Following his graduation with honors from the prestigious Art Center College of Design in 1969 with a Bachelor of Fine Arts in Photo-Illustration / Film Direction, Dan established Dan Wolfe Studio / Productions (now Wolfe And Company Films). Initially he shot and produced editorial for the Los Angeles Times Home Magazine eventually establishing himself as a premier fashion, location and tabletop shooter and producer. Demand for his work reached the national marketplace as he shot campaigns appearing in Better Homes and Gardens, Newsweek, Redbook, Sunset and other magazines.
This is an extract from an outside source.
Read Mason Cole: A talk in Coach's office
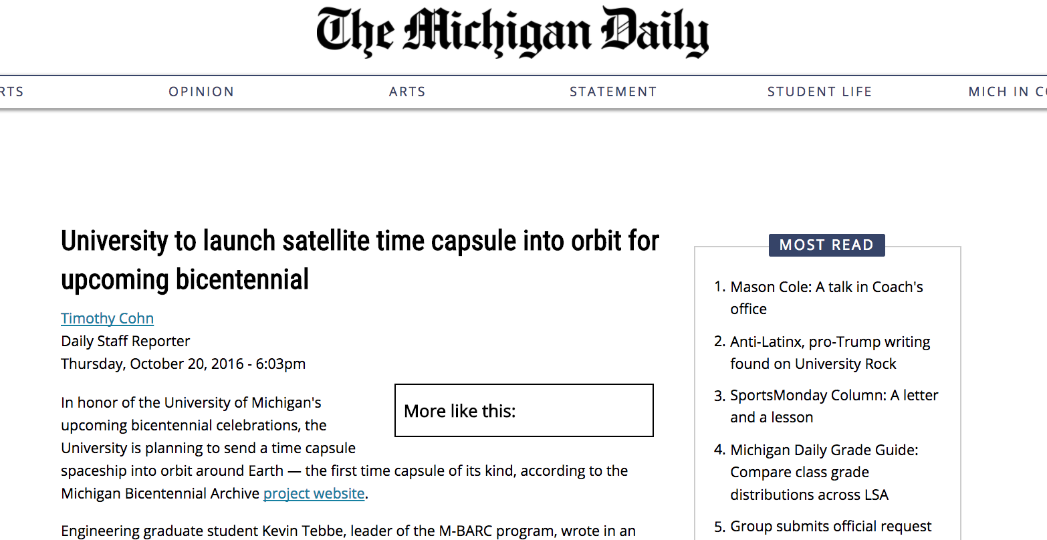1047x540 pixels. 826,297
When Publisher Budd Knapp took over Bon Appetit magazine Dan was selected to shoot the first twenty four covers along
with numerous feature spreads during that two year period.
The showcasing offered through Bon Appetit led to national and international advertising still assignments, including campaigns for Baskin Robbins, Carl’s Jr., Coco’s Restaurants, Contessa Foods, Denny's, Kahlua, Jack In The Box, McDonald’s, Sizzler, Taco Bell and a host of other food oriented accounts. The range of projects expanded to include fashion, people, humor, product, big set and expansive location photo-illustration concepts.
As it happens, art directors began to recognize Dan’s diverse talents and he was hired by J. Walter Thompson Advertising to create the Kawasaki campaign. Those award-winning national ads were a combination of people and product shot mostly on location. With the recognition due to the success of that campaign Dan went on to shoot for Honda, Yamaha and other motorcycle and watercraft products.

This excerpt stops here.